Bagi yang sudah dewasa dan berakal, pasti bisa mengukur kemampuannya sendiri. Tetapi bagaimana dengan anak-anak, kapan sebaiknya mereka diajari untuk berpuasa dan bagaimana caranya? Ada beberapa tips yang bisa dilaksanakan (dan sudah saya praktekkan juga :) )

1. Memberikan contoh kepada anak

Inilah yang paling penting. Anak adalah cerminan dari orang tua. Jadi, kalau kita ingin anak kita berbuat baik, maka kita harus membiasakan diri kita berbuat baik dulu. Demikian juga dengan puasa, kalau orangtuanya saja ogah-ogahan dalam menjalankan, jangan harap anak akan mau puasa dengan ikhlas. So, berpuasalah dengan sebaik-baik puasa, tunjukkan bahwa puasa itu menyenangkan dan merupakan bagian dari kewajiban kita dalam menjalankan agama dengan baik.

2. Memberikan penjelasan dengan bahasa yang mudah dipahami

Anak yang mulai kritis pasti akan bertanya, mengapa kita harus puasa? Jelaskan dengan bahasa yang mudah dipahami oleh anak-anak. Memang baik menjelaskan dalil-dalil agama sebagai dasar perintah puasa, tapi sampaikanlah dengan bahasa mereka, pastikan bahwa mereka benar-benar memahami apa yang kita berikan. Yah, itulah tantangan orang tua jaman sekarang, hehe.. tapi yang jelas pastikan bahwa sesederhana apapun informasi yang anda sampaikan, jangan sedikitpun berbohong.

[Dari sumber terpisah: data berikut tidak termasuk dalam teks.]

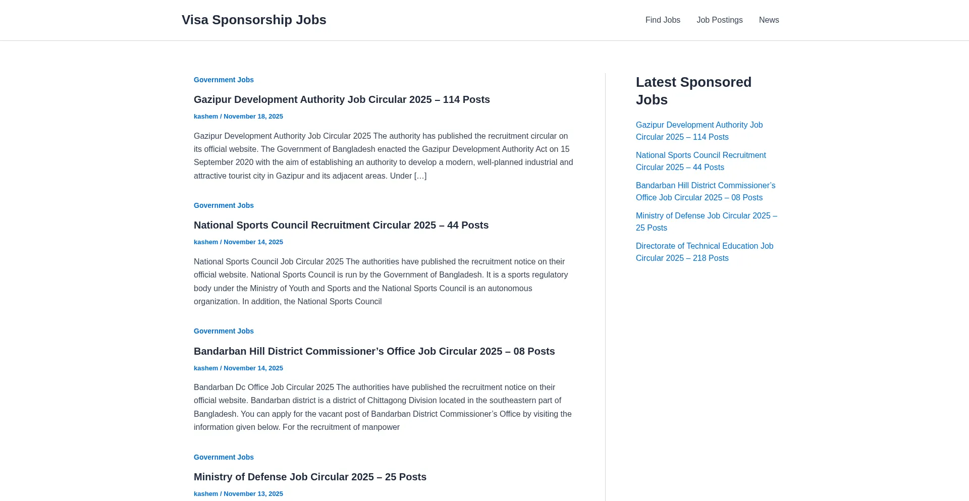Click Government Jobs category above Gazipur article

(224, 80)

3. Memastikan usia anak sudah siap

Kapan sebaiknya mengajak anak puasa? Menurut pengalaman, anak-anak usia SD (6-7 tahun) sudah mulai bisa membedakan mana yang boleh dan mana yang tidak secara normatif. Itulah usia ideal untuk mulai mengajak anak melaksanakan puasa. Usia dibawah itu tergantung kematangan psikis anak, karena tiap anak berbeda, dan orang tua masing-masing lebih tahu. Namun lebih dari usia itu rasanya terlambat, karena anak akan segera memasuki pra remaja. Seperti kita tahu, kewajiban puasa mulai berlaku untuk mereka yang sudah akil balig (sekitar 12 tahun). Ketika mulai belajar, tentunya tidak mungkin memaksakan anak puasa penuh, pasti harus bertahap sampai mereka benar-benar bisa. Untuk itu perlu beberapa tahun (atau beberapa kali Ramadhan) sampai mereka siap.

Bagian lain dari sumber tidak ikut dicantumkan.